Parsing Python dictionary with multiple objects

MRAB python at mrabarnett.plus.com
Wed Oct 15 00:58:25 CEST 2014


On 2014-10-14 22:15, Anurag Patibandla wrote:
> On Tuesday, October 14, 2014 12:59:27 PM UTC-4, Dave Angel wrote:
>> anuragpatibandla7 at gmail.com Wrote in message:
>>
>> > I have a dictionary that looks like this:
>> > {"1":{"Key1":"Value1", "Key2":"Value2", "Key3":"Value3"},
>> > "2":{"Key1":"Value1", "Key2":"Value2", "Key3":"Value3"},
>> > "3":{"Key1":"Value1", "Key2":"Value2", "Key3":"Value3"},
>> > "4":{"Key1":"Value1", "Key2":"Value2", "Key3":"Value3"}}
>> >
>> > Now if I have 100 objects like these and I need to split them into 3 smaller dicts in a ratio 2:3:5, how could I do that?
>>
>> I really have no idea what that means.  You have 100 dicts of
>>  dicts? Are the keys unique?
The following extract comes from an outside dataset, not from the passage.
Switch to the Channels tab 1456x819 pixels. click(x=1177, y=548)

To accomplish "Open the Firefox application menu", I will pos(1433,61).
If so, you could combine them with a
>>  loop of update.
>>
>> > I tried using numpy.random.choice(), but it says it needs to be a 1-d array.
>> >
>>
>> How about random.choice?  It needs a sequence.
>>
>> To get anything more concrete, you need to specify Python version,
>> and make a clearer problem statement,  perhaps with example of
>> what you expect.
>>
>
> Hey DaveA,
> I am using Python 2.7.
> Yes. I have a dict of dicts with keys ranging from 1..100
> And the value of each of these keys is another dict. What I need to do is make 3 smaller dicts and assign the values of keys 1..100 in the ratio 2:3:5.
> For example, if my original dict is
>
> d={"1":{"Key1":"Value1", "Key2":"Value2", "Key3":"Value3"},
>     "2":{"Key1":"Value1", "Key2":"Value2", "Key3":"Value3"},
>     "3":{"Key1":"Value1", "Key2":"Value2", "Key3":"Value3"},
>     "4":{"Key1":"Value1", "Key2":"Value2", "Key3":"Value3"}}
>     ...
>     ...
>    "100":{"Key1":"Value1", "Key2":"Value2", "Key3":"Value3"}
>
> I need to have three dicts d1, d2, d3 with d1 containing the values of first 20 keys, d2 containing the values on next 30 keys and d3 containing the values of the next 50.
> Can you please help me with this?
>
You can get a list of the entries using the dict's .items method. It's
then a simple matter of slicing the list.

Note that dicts aren't ordered, i.e. its keys aren't in a fixed order,
so if you want then in a particular order, you'll need to sort the list.